Mendel’s law of dominance
In a heterozygote (Aa), one trait will conceal the presence of another trait for the same characteristic.
Monohybrid cross
Fertilization between two true-breeding parents that differ by only one specific characteristic.
Punnett square
A tool used to predict all possible genotypic and phenotypic outcomes of random fertilization events and their expected frequencies.
Law of Segregation
Alleles must segregate equally into gametes during meiosis so that each gamete is equally likely to receive either one of the two alleles.
Test cross
A cross between a dominant-expressing organism and a homozygous recessive organism to determine the dominant organism's genotype.

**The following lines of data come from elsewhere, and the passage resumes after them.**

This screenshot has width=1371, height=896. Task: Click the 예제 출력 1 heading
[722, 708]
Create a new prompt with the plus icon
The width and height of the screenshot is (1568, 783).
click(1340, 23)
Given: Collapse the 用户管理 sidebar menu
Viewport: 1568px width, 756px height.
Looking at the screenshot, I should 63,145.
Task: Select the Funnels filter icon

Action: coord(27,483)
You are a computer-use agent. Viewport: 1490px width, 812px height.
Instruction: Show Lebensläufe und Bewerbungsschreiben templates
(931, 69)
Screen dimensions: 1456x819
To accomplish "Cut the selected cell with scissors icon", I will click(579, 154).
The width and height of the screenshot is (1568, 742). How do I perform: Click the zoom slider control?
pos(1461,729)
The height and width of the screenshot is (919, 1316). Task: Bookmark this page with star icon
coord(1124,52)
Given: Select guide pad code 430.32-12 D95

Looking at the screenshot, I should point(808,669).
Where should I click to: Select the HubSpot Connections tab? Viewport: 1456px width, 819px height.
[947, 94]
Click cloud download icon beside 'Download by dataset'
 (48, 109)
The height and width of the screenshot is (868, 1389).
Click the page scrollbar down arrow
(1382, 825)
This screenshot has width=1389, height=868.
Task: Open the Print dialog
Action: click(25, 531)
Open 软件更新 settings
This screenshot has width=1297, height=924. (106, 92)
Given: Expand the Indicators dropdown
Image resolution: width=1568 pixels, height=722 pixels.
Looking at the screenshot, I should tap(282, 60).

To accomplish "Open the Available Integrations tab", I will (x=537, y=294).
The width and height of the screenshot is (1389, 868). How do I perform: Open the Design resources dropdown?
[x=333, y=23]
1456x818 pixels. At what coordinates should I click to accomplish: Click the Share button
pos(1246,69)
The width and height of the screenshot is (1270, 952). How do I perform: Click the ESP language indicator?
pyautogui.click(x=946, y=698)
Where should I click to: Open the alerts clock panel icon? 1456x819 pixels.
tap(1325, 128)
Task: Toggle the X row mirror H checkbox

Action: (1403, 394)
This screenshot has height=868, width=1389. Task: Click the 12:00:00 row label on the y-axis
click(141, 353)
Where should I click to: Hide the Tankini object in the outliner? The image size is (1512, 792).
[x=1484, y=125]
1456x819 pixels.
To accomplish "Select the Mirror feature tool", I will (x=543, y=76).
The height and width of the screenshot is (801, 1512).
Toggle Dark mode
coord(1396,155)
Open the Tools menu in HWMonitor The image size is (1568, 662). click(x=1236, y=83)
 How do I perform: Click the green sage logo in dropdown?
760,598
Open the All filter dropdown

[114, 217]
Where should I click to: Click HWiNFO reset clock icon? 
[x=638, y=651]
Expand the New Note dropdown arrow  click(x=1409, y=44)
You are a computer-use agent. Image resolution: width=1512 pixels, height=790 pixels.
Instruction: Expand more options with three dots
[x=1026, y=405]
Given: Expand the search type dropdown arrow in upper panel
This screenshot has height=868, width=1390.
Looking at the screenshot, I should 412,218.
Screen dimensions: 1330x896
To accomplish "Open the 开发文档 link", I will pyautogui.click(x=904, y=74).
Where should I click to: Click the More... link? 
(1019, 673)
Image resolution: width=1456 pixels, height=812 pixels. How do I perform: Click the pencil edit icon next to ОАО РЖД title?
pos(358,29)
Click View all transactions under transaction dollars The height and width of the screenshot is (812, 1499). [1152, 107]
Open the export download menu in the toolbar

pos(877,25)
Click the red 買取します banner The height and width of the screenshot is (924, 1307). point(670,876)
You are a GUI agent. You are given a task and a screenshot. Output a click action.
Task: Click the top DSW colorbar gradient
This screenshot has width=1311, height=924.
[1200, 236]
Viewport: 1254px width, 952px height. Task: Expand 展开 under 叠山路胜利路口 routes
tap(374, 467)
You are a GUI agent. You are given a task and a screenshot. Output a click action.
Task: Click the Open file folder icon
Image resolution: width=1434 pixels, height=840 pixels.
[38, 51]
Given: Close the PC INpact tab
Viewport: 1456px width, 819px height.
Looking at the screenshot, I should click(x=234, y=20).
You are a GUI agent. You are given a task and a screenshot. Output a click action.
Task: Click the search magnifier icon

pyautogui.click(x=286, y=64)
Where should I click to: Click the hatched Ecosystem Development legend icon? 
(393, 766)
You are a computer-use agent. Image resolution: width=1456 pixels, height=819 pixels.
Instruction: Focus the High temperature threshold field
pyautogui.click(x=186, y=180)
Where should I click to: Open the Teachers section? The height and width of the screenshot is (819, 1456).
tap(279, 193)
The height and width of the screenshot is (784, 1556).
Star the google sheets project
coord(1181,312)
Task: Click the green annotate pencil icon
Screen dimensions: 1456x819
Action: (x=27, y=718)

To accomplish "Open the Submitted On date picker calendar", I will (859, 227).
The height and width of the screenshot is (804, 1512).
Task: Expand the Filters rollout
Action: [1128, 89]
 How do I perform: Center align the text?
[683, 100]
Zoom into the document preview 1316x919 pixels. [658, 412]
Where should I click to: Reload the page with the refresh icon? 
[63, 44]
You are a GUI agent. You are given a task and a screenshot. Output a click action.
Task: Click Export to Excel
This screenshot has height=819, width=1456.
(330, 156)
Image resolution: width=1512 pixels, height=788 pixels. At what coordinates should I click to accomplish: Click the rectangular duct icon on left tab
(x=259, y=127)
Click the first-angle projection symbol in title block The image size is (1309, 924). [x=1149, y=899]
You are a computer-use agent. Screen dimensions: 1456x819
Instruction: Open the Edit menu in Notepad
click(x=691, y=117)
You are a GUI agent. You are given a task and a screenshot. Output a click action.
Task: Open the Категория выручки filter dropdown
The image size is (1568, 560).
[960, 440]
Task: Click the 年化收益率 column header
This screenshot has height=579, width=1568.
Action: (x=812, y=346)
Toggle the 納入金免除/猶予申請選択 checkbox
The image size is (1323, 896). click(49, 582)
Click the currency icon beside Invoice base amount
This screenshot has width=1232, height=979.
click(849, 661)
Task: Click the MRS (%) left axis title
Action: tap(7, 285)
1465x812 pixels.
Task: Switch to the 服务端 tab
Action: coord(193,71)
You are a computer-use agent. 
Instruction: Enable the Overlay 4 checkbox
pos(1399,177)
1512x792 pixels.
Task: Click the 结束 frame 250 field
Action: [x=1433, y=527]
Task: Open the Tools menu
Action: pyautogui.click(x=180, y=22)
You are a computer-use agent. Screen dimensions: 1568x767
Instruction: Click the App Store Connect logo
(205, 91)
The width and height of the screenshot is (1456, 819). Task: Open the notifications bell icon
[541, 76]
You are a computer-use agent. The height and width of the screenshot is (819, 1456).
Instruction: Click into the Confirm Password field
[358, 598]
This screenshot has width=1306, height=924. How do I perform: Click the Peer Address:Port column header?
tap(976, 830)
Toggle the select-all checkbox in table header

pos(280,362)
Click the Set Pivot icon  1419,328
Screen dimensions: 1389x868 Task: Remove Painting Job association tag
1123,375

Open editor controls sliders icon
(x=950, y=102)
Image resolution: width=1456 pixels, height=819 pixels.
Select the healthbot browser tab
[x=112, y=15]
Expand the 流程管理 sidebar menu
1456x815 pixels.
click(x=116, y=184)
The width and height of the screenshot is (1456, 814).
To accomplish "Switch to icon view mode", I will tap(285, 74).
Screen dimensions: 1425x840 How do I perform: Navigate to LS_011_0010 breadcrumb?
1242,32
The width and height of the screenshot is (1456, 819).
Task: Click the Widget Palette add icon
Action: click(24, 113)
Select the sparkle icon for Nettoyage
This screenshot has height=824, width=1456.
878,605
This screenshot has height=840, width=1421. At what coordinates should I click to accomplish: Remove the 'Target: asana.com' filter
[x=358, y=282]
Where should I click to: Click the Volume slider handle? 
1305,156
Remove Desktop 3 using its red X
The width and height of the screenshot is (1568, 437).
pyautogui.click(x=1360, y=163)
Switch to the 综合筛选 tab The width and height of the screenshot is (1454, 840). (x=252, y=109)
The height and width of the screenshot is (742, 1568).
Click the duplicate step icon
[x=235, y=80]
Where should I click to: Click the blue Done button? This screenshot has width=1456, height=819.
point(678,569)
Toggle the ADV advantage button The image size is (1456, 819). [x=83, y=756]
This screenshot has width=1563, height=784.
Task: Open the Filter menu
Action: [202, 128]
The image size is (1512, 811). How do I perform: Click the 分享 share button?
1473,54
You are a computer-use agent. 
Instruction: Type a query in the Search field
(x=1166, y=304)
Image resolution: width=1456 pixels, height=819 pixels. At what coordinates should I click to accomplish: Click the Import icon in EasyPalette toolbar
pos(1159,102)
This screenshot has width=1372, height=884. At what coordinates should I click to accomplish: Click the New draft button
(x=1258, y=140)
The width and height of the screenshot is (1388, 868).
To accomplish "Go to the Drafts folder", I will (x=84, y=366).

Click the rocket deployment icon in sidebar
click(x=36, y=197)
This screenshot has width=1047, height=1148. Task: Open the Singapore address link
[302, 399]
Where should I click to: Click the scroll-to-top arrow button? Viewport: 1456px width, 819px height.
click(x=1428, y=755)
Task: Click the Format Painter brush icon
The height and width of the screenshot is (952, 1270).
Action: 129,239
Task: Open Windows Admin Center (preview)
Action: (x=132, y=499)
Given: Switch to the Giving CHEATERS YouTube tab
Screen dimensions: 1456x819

Law of independent assortment
Genes do not influence each other regarding the sorting of alleles into gametes, and every possible combination of alleles is equally likely.
Incomplete Dominance
An inheritance pattern where the heterozygote expresses an intermediate phenotype between the dominant and recessive phenotypes, such as pink flowers (CRCW).
Codominance
A situation where both alleles for the same characteristic are simultaneously expressed in the heterozygote, such as the human AB blood group.
Wild type
The most common phenotype or genotype in a natural population, often abbreviated as +.
X-linked
A gene present on the X chromosome but not the Y chromosome.
Hemizygous
The presence of only one allele for any X-linked characteristic, as observed in human males (XY).
Linkage
The tendency for genes located physically close to each other on the same chromosome to be inherited together as a pair.
Polygenic inheritance
Characteristics that depend on the combined effects of numerous genes, such as human skin color or height.
Epistasis
A genetic interaction where one gene masks or interferes with the expression of another gene.